WORK TASK:
Look through the listing and report every line that has "computer" in it.

DATA EXTRACT:
- Opening Delimiter -
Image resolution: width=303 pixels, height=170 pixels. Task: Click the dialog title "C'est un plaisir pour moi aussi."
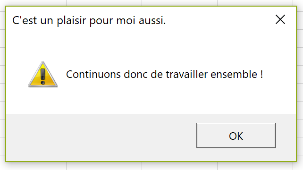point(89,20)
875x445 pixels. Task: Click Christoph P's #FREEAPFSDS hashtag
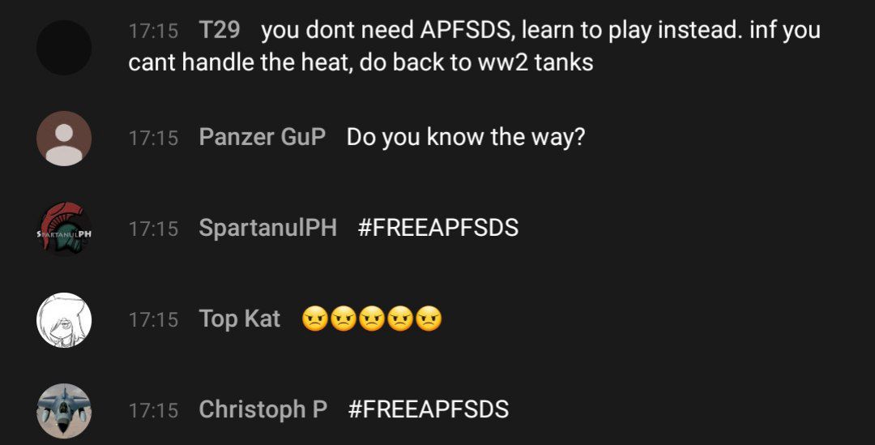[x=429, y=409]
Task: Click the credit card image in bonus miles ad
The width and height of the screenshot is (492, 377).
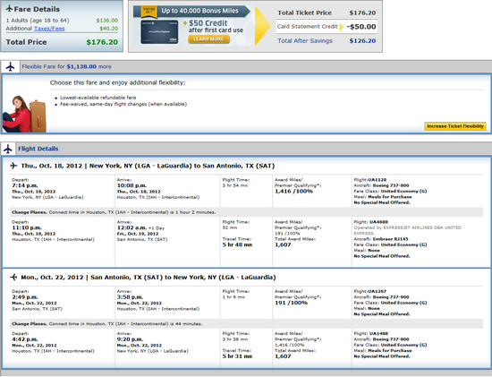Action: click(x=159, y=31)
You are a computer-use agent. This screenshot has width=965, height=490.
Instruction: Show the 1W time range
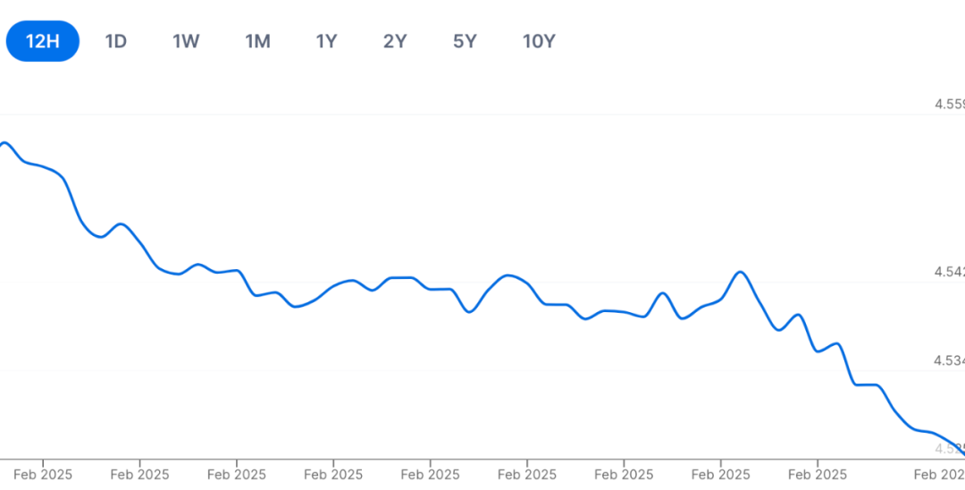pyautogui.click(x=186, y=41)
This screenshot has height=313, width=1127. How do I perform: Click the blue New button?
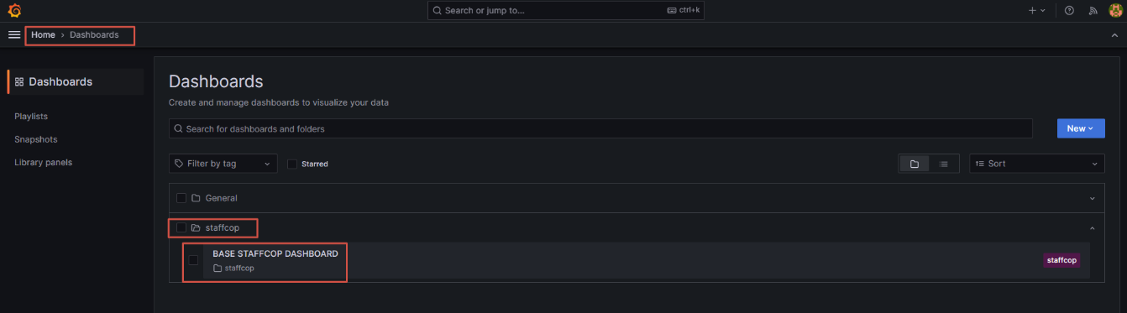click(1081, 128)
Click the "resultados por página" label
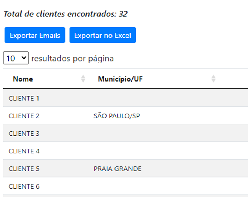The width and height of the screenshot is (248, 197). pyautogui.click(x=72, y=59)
- Closing Delimiter -
- Opening Delimiter -
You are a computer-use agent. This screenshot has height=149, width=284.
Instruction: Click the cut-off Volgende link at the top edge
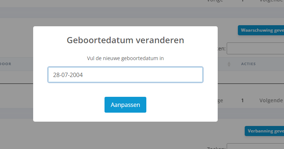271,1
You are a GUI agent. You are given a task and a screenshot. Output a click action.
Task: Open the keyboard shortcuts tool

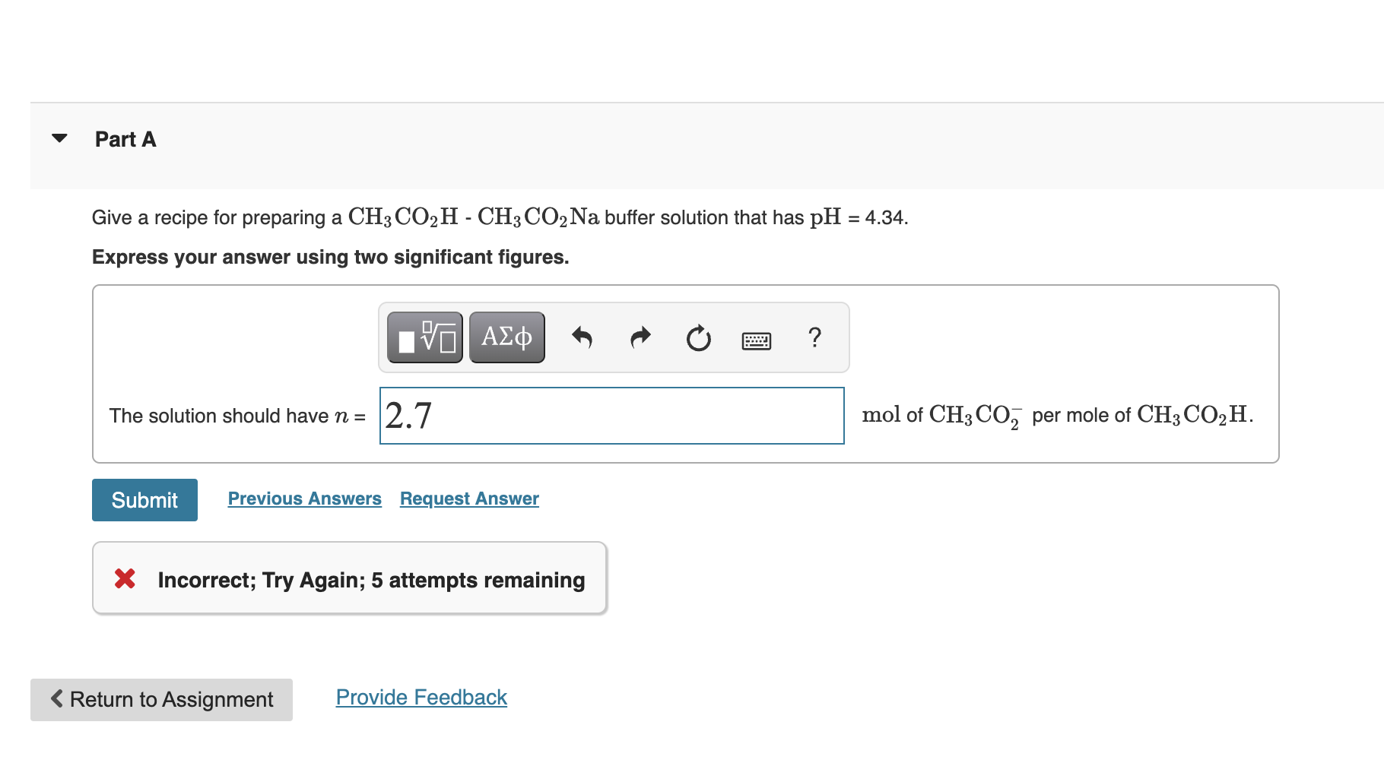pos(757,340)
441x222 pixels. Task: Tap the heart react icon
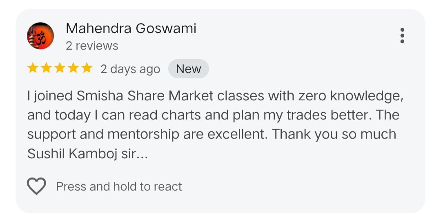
- Closing Delimiter -
- Opening Delimiter -
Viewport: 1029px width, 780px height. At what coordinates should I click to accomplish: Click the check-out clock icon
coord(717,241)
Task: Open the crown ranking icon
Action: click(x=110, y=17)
- Closing Delimiter -
COMPLETED EXERCISE:
You are a computer-use agent. This screenshot has width=965, height=490.
You are a computer-use agent. This screenshot has height=149, width=284.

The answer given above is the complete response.